Meski demikian, pertumbuhan ekonomi Sulawesi Tengah yang mencapai 8,9 persen dinilai belum sepenuhnya memberikan dampak signifikan terhadap peningkatan kesejahteraan masyarakat maupun optimalisasi penyerapan tenaga kerja lokal.
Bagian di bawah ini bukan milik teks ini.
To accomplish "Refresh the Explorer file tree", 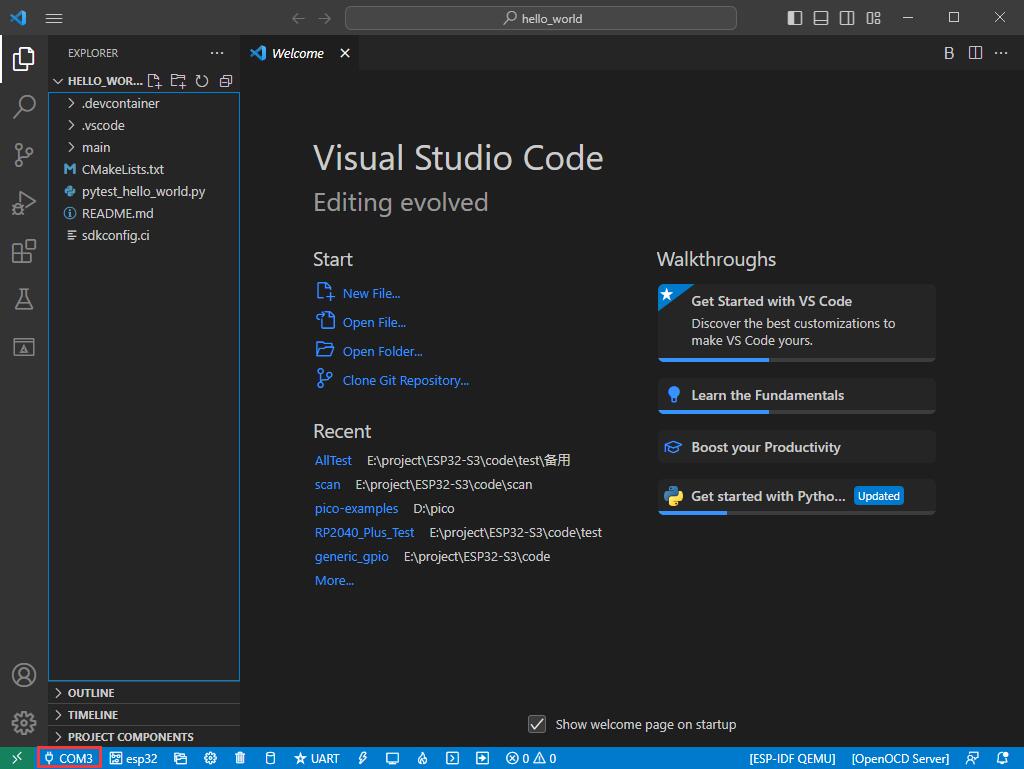I will click(x=201, y=81).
"Kami berharap revisi Undang-Undang Ketenagakerjaan dapat memberikan ruang yang lebih besar bagi pemerintah daerah dalam melakukan pengawasan ketenagakerjaan, memperkuat perlindungan pekerja, serta memastikan tenaga kerja lokal mendapatkan kesempatan yang lebih luas dalam pembangunan industri," ujar Anwar Hafid.

Ia juga menekankan pentingnya penguatan aspek Keselamatan dan Kesehatan Kerja (K3), peningkatan kompetensi tenaga kerja melalui pembangunan Balai Latihan Kerja (BLK) bertaraf internasional, serta keterlibatan aktif dunia usaha dalam menyiapkan sumber daya manusia yang sesuai dengan kebutuhan industri.

Sementara itu, Kepala Kantor Wilayah Sulawesi Maluku BPJS Ketenagakerjaan, Mientje Wattu, menilai pembahasan RUU Ketenagakerjaan menjadi momentum strategis untuk memperkuat sistem perlindungan tenaga kerja, khususnya di wilayah dengan pertumbuhan industri yang pesat seperti Sulawesi Tengah.

"Pertumbuhan investasi dan industri harus berjalan beriringan dengan peningkatan kualitas perlindungan tenaga kerja. BPJS Ketenagakerjaan mendukung setiap upaya penguatan regulasi yang menjamin pekerja memperoleh perlindungan menyeluruh, baik dari risiko kecelakaan kerja, kematian, kehilangan pekerjaan, maupun jaminan hari tua," kata Mientje Wattu.

Menurutnya, keberadaan jaminan sosial ketenagakerjaan menjadi fondasi penting dalam menciptakan hubungan industrial yang sehat, produktif, dan berkelanjutan.